In [1]:
import pandas as pd
import numpy as np
import pickle
from collections import defaultdict
from collections import Counter
import math
import tqdm
import ast

In [2]:
#saving dict function
def save_dict(obj, name ):
    with open(name + '.pkl', 'wb') as f:
        pickle.dump(obj, f, pickle.HIGHEST_PROTOCOL)

#load dict function
def load_obj(name ):
    with open(name + '.pkl', 'rb') as f:
        return pickle.load(f)

## Naïve Bayes Multinomial Event Model

In [3]:
train = pd.read_csv('mapped_dataset.csv')  #to read

#to maintain the list format
train['mapped_text'] = train['mapped_text'].map(ast.literal_eval)
train.drop({'Unnamed: 0'},axis=1,inplace=True)

In [4]:
train.head()

Unnamed: 0,id,text,label,mapped_text
0,1943,bombshell senate intel committee hear reveal f...,1,"[26288, 86478, 26916, 21374, 71869, 21939, 822..."
1,2557,terrorist group openly laud trump idiot brag s...,1,"[71953, 4753, 17513, 86987, 21812, 25843, 5777..."
2,11200,senator dick durbin need civics lesson susan r...,1,"[87650, 32198, 51043, 80029, 29773, 6081, 6144..."
3,21306,white student union form facebook page organiz...,1,"[33214, 7240, 56509, 48542, 6360, 28184, 37945..."
4,30432,factbox contender pick key job trump administr...,0,"[38968, 47489, 40571, 31586, 72887, 21812, 568..."


In [6]:
train_0 = train.loc[train['label']==0]
train_1 = train.loc[train['label']==1]

In [9]:
word_index = load_obj('word_index')

In [10]:
phi_y_1 = train['label'].sum()/len(train)
phi_y_0 = 1 - phi_y_1

In [11]:
# Class priors
phi_y_1 = train['label'].sum()/len(train)
phi_y_0 = 1 - phi_y_1

# Conditionals 
n = len(word_index)

phi_0 = np.ones(n) 
phi_1 = np.ones(n)

d_0 = sum([len(i) for i in train_0.mapped_text])
d_1 = sum([len(i) for i in train_1.mapped_text])

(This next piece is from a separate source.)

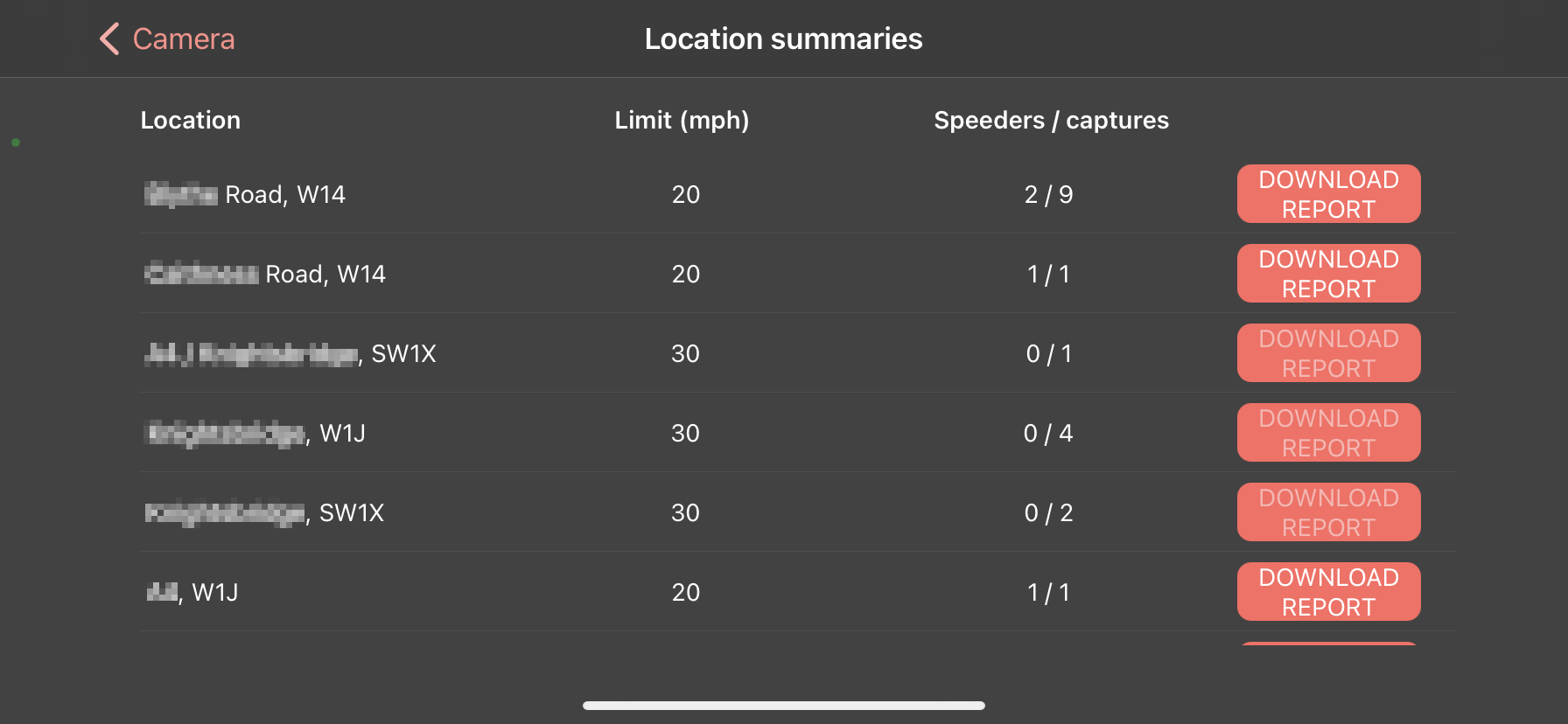Download report for W1J row with 1 / 1
This screenshot has width=1568, height=724.
click(1327, 592)
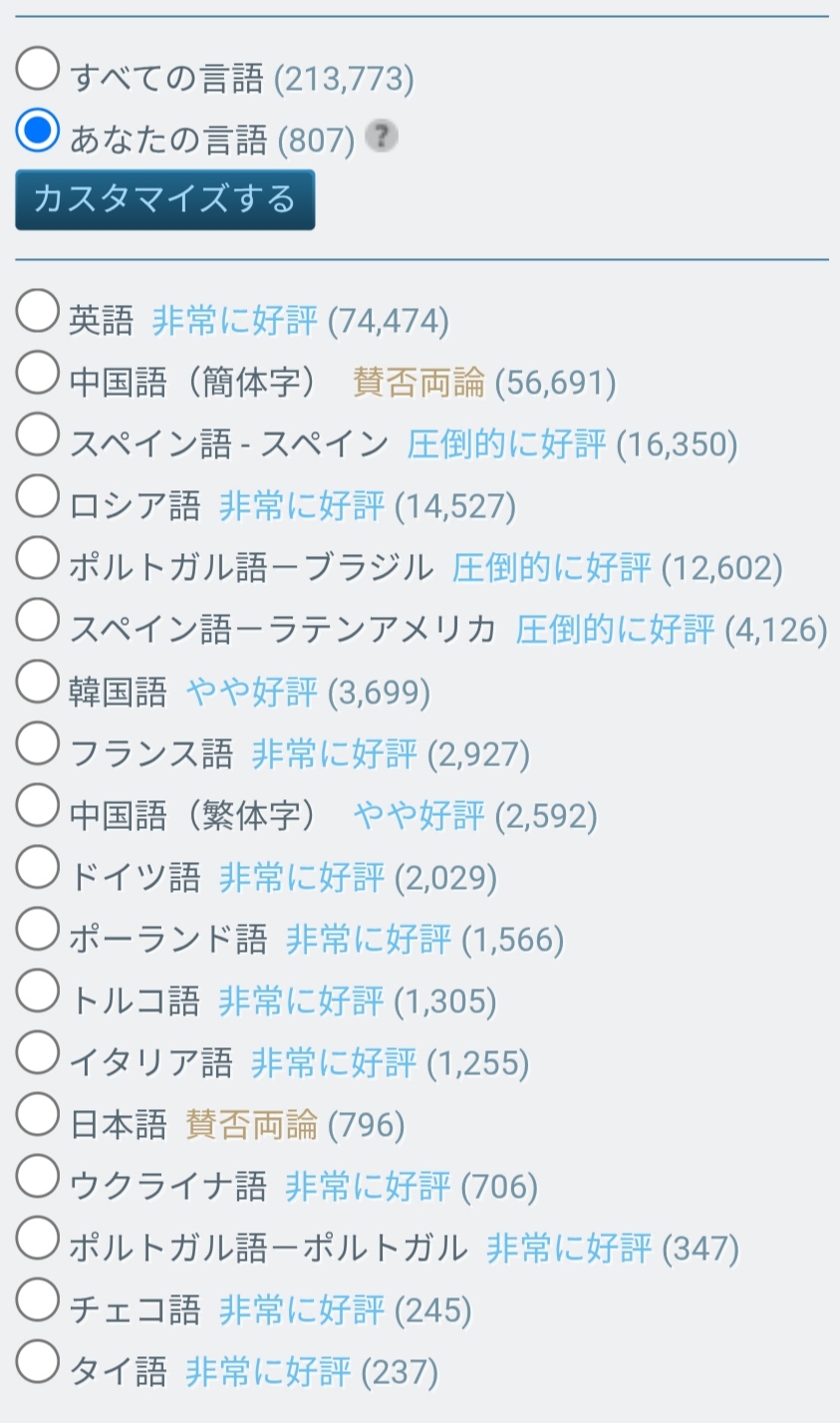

for word, value in word_index.items():
    for tup in value:
        if tup[2] == 0:
            phi_0[word] += tup[1]
        else:
            phi_1[word] += tup[1]
            
phi_0 = phi_0/(d_0+n)
phi_1 = phi_1/(d_1+n)

In [11]:
phi_1[0:25]

array([1.47340225e-06, 1.05243018e-06, 4.20972071e-07, 4.20972071e-07,
       6.10409503e-06, 6.31458106e-07, 2.10486035e-07, 4.20972071e-07,
       6.31458106e-07, 2.10486035e-07, 4.20972071e-07, 4.20972071e-07,
       2.10486035e-07, 1.03138157e-05, 4.20972071e-07, 1.26291621e-06,
       2.10486035e-07, 4.20972071e-07, 1.47340225e-06, 6.31458106e-07,
       4.20972071e-07, 6.31458106e-07, 1.89437432e-06, 3.15729053e-06,
       2.10486035e-07])

In [12]:
phi_0[0:25]

array([1.19890938e-06, 2.39781875e-07, 2.39781875e-07, 2.39781875e-07,
       1.27084394e-05, 2.39781875e-07, 4.79563750e-07, 2.39781875e-07,
       2.39781875e-07, 9.59127501e-07, 2.39781875e-07, 2.39781875e-07,
       4.79563750e-07, 6.47411063e-06, 2.39781875e-07, 3.11716438e-06,
       4.79563750e-07, 4.79563750e-07, 9.59127501e-07, 2.39781875e-07,
       2.39781875e-07, 2.39781875e-07, 2.39781875e-07, 2.15803688e-06,
       4.79563750e-07])

## Testing

In [18]:
test = pd.read_csv('test.csv')
test.rename(columns={'Unnamed: 0': 'id'}, inplace=True) 

In [19]:
test.head()

Unnamed: 0,id,text,label
0,3,trump ob even obama name cod website image chr...,1
1,12,bad news trump mitch mcconnell say repeal obam...,1
2,14,heiress disney empire know gop scammed u shred...,1
3,22,meghan mccain tweet amaze response doug jones ...,1
4,25,despicable trump suggest female senator would ...,1


In [20]:
vocabulary = load_obj('vocabulary')

In [21]:
def mapping_2(text):
    text = text.split()
    out = [vocabulary[word] if word in vocabulary.keys() else word for word in text]
    return out

In [22]:
test['mapped_text'] = test.text.apply(lambda x: mapping_2(x))

In [23]:
test.head()

Unnamed: 0,id,text,label,mapped_text
0,3,trump ob even obama name cod website image chr...,1,"[21812, 74606, 557, 86148, 17003, 54874, 6461,..."
1,12,bad news trump mitch mcconnell say repeal obam...,1,"[11037, 35297, 21812, 82237, 73835, 31195, 219..."
2,14,heiress disney empire know gop scammed u shred...,1,"[26797, 82428, 59899, 70102, 7190, 88749, 101,..."
3,22,meghan mccain tweet amaze response doug jones ...,1,"[62364, 3322, 39245, 41026, 37822, 19659, 7988..."
4,25,despicable trump suggest female senator would ...,1,"[49304, 21812, 35200, 61615, 87650, 15738, 983..."


In [25]:
def predict(mapped_text):
    
    phi_0_test = np.log(phi_y_0)
    phi_1_test = np.log(phi_y_1)
    
    for word in mapped_text:
        if type(word) == type('str'):
            phi_0_test += np.log(1/(d_0+n))
            phi_1_test += np.log(1/(d_1+n))
        else:
            phi_0_test += np.log(phi_0[word])
            phi_1_test += np.log(phi_1[word])
            
    if phi_0_test > phi_1_test:
        return 0
    return 1

In [26]:
test['predict'] = test.mapped_text.apply(lambda x: predict(x))

In [27]:
test.loc[test['label']!=test['predict']].shape

(4105, 5)